Ancak... Neyi aldığımız belli değil!

Belki, her zamanki gibi “nasihat” almışızdır!

İktidar kanadı “Savunma yaptırımlarının kalkmasından, Avrupa Birliği üyeliği ve vize serbestliğine kadar bütün taleplerimiz karşılandığı için İsveç’in NATO yolunu açtık” diyorlar.

Kuşkusuz Türkiye’nin yüzünü Batı’ya döndürmesi demokrasimiz ve ekonomimiz için olumludur. Fakat Avrupa Birliği’ne kabul edilmemiz bir hayal!

1963’ten beri, tam 60 yıldır Avrupa kapısında bizi birliğe alsınlar diye bekliyoruz.

Bir 60 yıl daha beklesek nafile...

Bu yapımızla bizi Avrupa Birliği’ne almazlar!
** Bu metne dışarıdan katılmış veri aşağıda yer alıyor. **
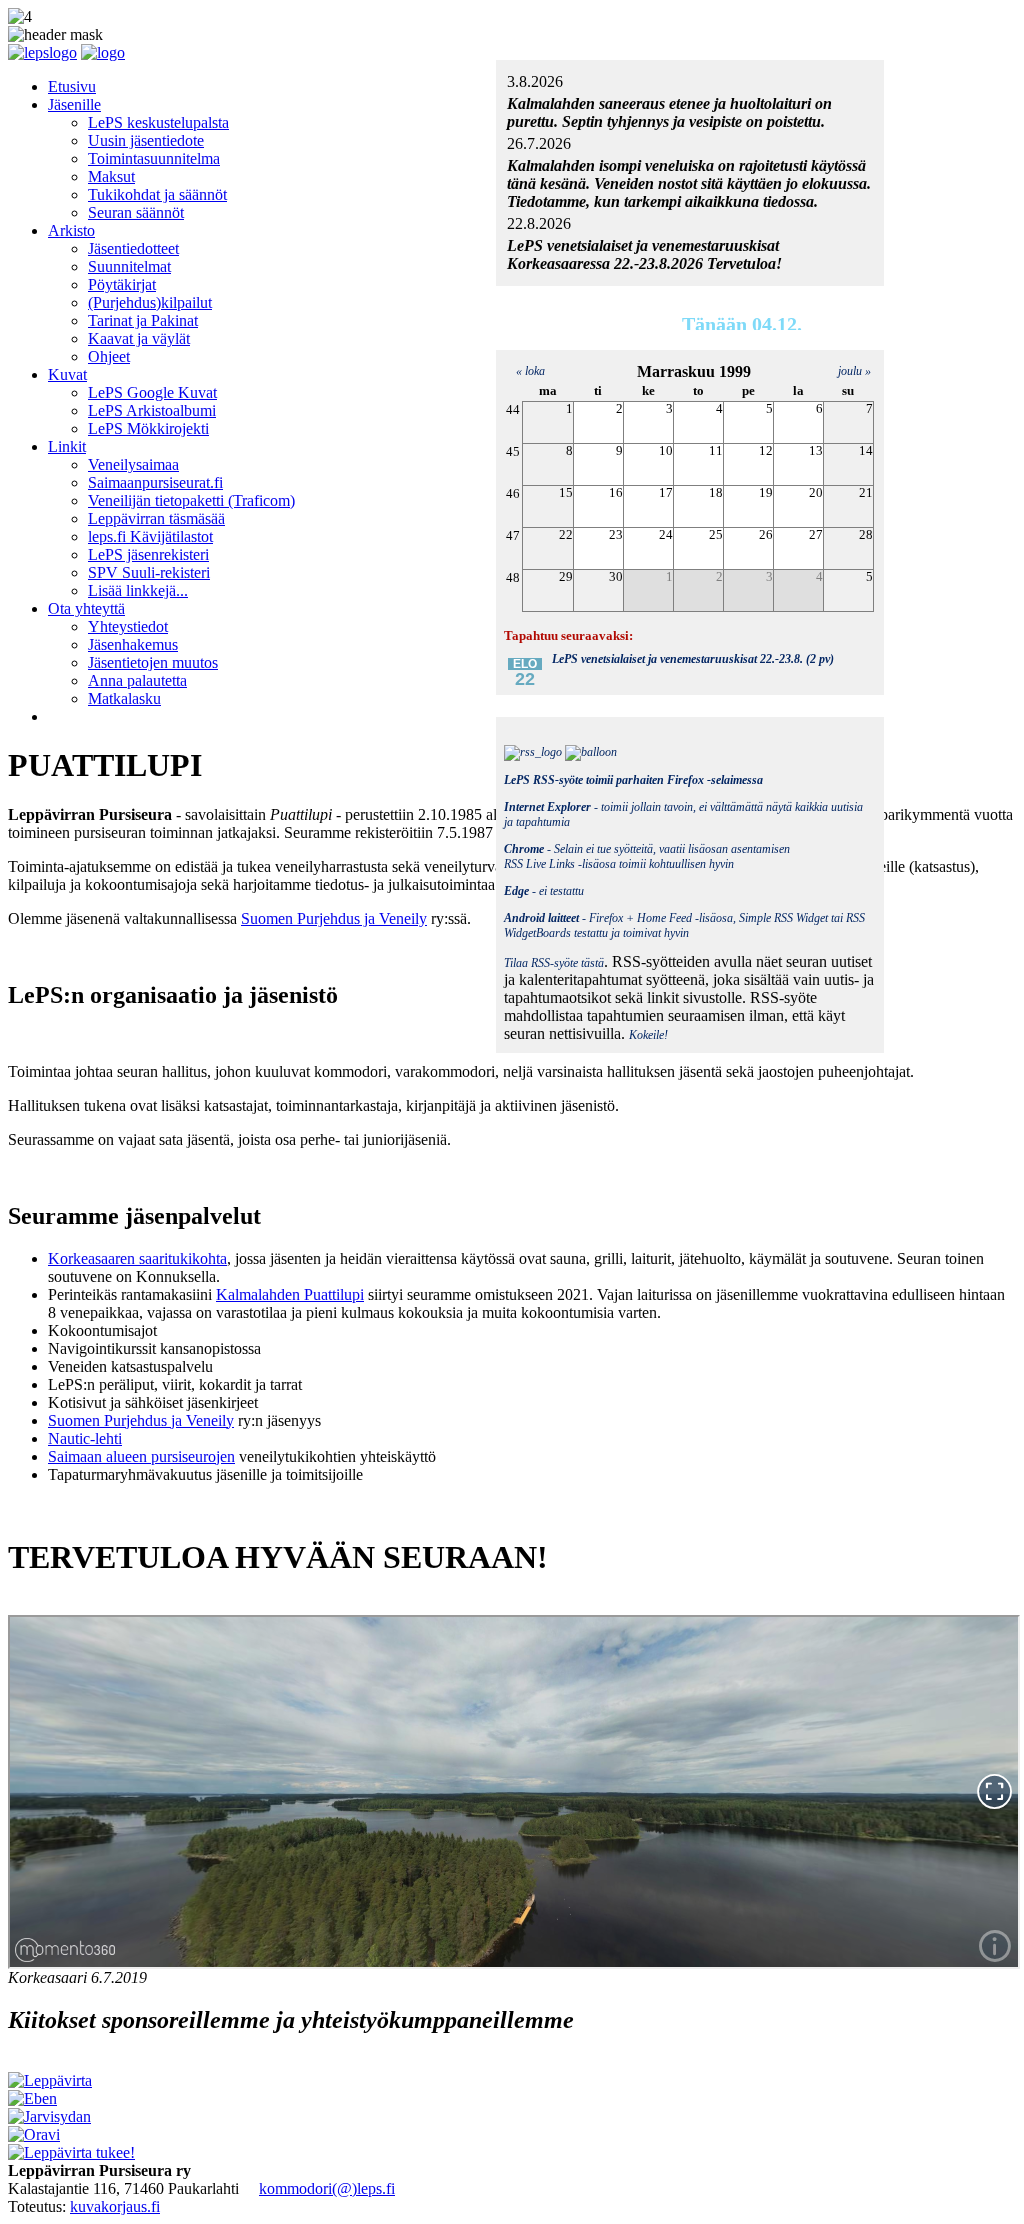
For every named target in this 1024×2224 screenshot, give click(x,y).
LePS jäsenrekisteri (148, 554)
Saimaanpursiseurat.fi (155, 482)
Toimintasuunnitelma (154, 158)
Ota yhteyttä (86, 608)
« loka (526, 371)
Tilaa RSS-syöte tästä (554, 963)
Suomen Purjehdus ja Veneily (334, 918)
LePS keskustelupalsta (158, 122)
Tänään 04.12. (742, 324)
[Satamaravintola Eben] (32, 2098)
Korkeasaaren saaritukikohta (137, 1258)
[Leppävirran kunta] (50, 2080)
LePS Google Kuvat (152, 392)
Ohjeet (109, 356)
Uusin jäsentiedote (146, 140)
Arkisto (71, 230)
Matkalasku (124, 698)
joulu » (854, 371)
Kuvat (67, 374)
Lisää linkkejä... (138, 590)
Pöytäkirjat (122, 284)
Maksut (111, 176)
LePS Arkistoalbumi (152, 410)
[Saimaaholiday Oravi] (34, 2134)
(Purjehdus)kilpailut (150, 302)
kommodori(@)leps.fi (327, 2188)
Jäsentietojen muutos (153, 662)
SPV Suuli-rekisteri (149, 572)
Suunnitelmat (129, 266)
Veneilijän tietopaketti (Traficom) (191, 500)
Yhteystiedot (128, 626)
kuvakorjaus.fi (115, 2206)
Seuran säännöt (136, 212)
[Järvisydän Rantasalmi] (49, 2116)
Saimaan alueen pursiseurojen (141, 1456)
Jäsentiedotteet (133, 248)
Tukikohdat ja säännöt (157, 194)
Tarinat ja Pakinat (143, 320)
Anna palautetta (137, 680)
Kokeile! (648, 1035)
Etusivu (72, 86)
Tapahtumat (610, 326)
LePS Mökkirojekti (148, 428)
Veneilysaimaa (133, 464)
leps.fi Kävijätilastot (150, 536)
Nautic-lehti (85, 1438)
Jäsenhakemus (133, 644)
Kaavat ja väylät (139, 338)
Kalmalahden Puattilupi (290, 1294)
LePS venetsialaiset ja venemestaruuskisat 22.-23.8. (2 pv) (693, 659)
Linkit (67, 446)
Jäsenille (74, 104)
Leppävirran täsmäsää (156, 518)
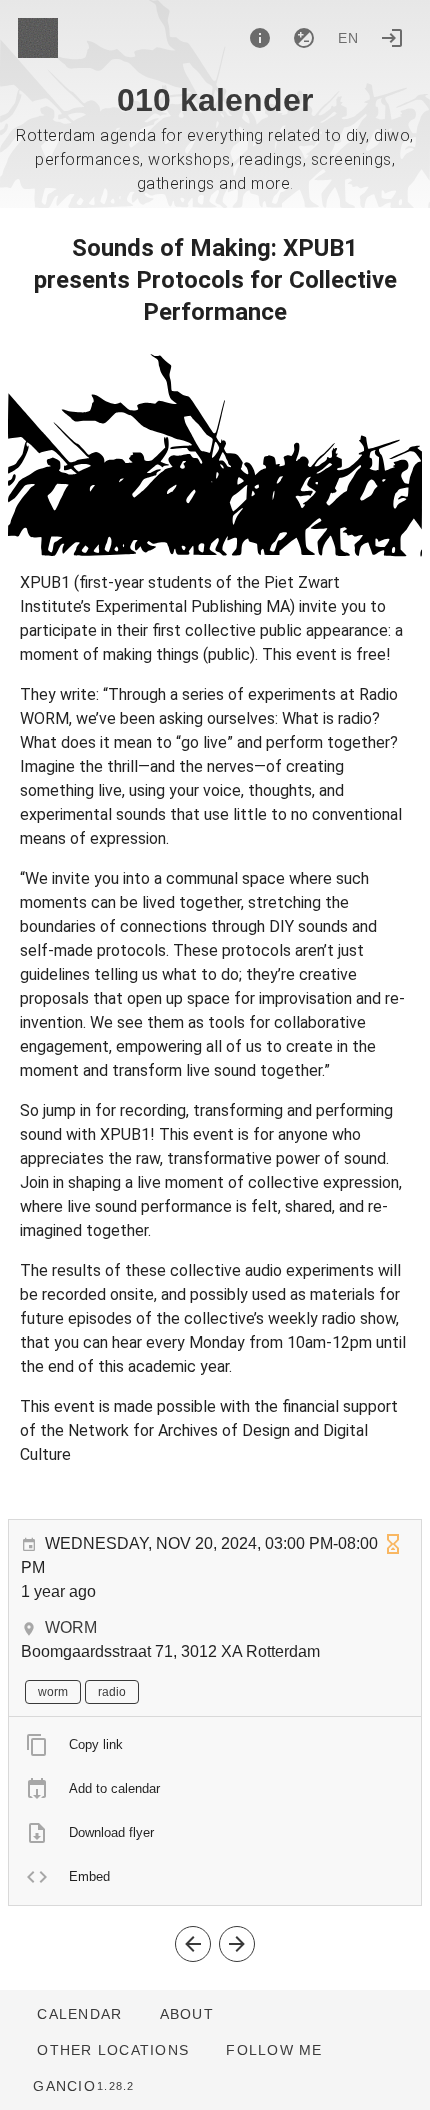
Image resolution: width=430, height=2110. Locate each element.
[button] (112, 2050)
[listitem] (215, 1745)
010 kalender (215, 100)
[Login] (392, 38)
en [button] (349, 38)
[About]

Tam bir demokratik hukuk devleti olmadan, insan hakları ve özgürlükler konusunda gerçekçi adımlar atmadan Avrupa Birliği’ne girmek hayal bile edilemez!

★★★

Halimiz malum...

Hukuk yok!

Yargı bağımsızlığı yok!

Güven yok!

Demokrasimiz “topal ördek” gibi...

Hukuksuz tutuklamalar devam ediyor...

Anayasa’nın emredici hükmüne rağmen, milletvekili bile hapiste yatırılıyor!

Yaşları 80 ile 90 arasında olan hasta, tedaviye muhtaç, emekli generaller hapishane hücrelerinde mahpus tutuluyor... (Dünyada emsali yok!)

Ülkede adalet mumla aranır hale geldi...

Gerçekçi olalım... Avrupa Birliği böyle bir ülkeyi arasına alır mı? 60 yıldır almıyor ve almaz!

Avrupa gelişmiştir, zengindir, kültürlüdür ama aynı zamanda ikiyüzlüdür, sadece kendi çıkarını düşünür. Menfaati olmadan hiçbir ülkeye “yeşil ışık” yakmaz!

★★★

Cumhurbaşkanı Erdoğan, yaklaşık sekiz-on yıldır “Batı karşıtı” dil kullanıyor, Avrupa Birliği’ni “Haçlı ittifakı” olarak suçluyor, “Avrupa Birliği üyeliğine ihtiyacımız kalmadı” diyordu...

Birdenbire politikasını değiştirdi, yüzünü Batı’ya çevirdi... İyi yaptı, doğru yaptı... Çünkü Türkiye’nin geleceği Batı’dadır.  Ancak...

Batı’ya yöneliş lafta kalmamalı... Erdoğan üyelik için samimiyse, demokrasi, insan hakları, hukukun üstünlüğü, yargı bağımsızlığı konularında sağlam adımlar atmalı, Türkiye gerçek bir hukuk devleti olmalı.

Aksi halde Avrupa Birliği üyeliği bir hayalden öteye gitmez!

“Dağda petrol olmaz!”


Üç gün önceki yazımda “Bu defa doğrudur inşallah” diyerek, iktidarın “Kato Dağı’nda petrol bulunduğu” müjdesini nakletmiştim.

Gabar Dağı’ndan sonra Kato Dağı’nda da petrol bulunduğu ve bu petrolün Türkiye ekonomisini kurtaracağı iddia ediliyordu...

Jeoloji Yüksek Mühendisi olan okurum Raşit Osmançavuşoğlu’ndan ilginç bir e-posta aldım. Bunu yorumsuz olarak okurlarımla paylaşmak istiyorum:

“Sayın Turan, ben yerbilimciyim (Jeoloji Yüksek Mühendisi) 40 yıl Maden Tetkik Arama Enstitüsü’nde çalıştıktan sonra emekli oldum. 4 yıl Diyarbakır’da Bölge Müdürlüğü yaptım. Gabar Dağı’nı ve Kato Dağı’nı çok iyi bilirim. Asfaltit sondajları yaptık. Dağda petrol olmaz. Bilime aykırıdır. Saygılar.”

(Raşit Osmançavuşoğlu)

TEBESSÜM

“Akıl vergisi” akıllı işi mi?


Padişah, vezirine  “Paramız kalmadı, yeni bir vergi bul” diye emredince vezir hemen:

“Buldum!” demiş “ Öyle bir vergi çıkaracağız ki, millet sevinerek verecek!”

“Nasıl bir vergi bu?”

“Akıl Vergisi, efendim... Herkes seve seve verecek”

Padişah kızgın bir şekilde homurdanmış:

“Akıl vergisi çıkartırsak herhalde senden almamak gerekecek!”

GÜNÜN SÖZÜ

Ağır vergilerle güçsüzleri ezen devlet güçlü değildir!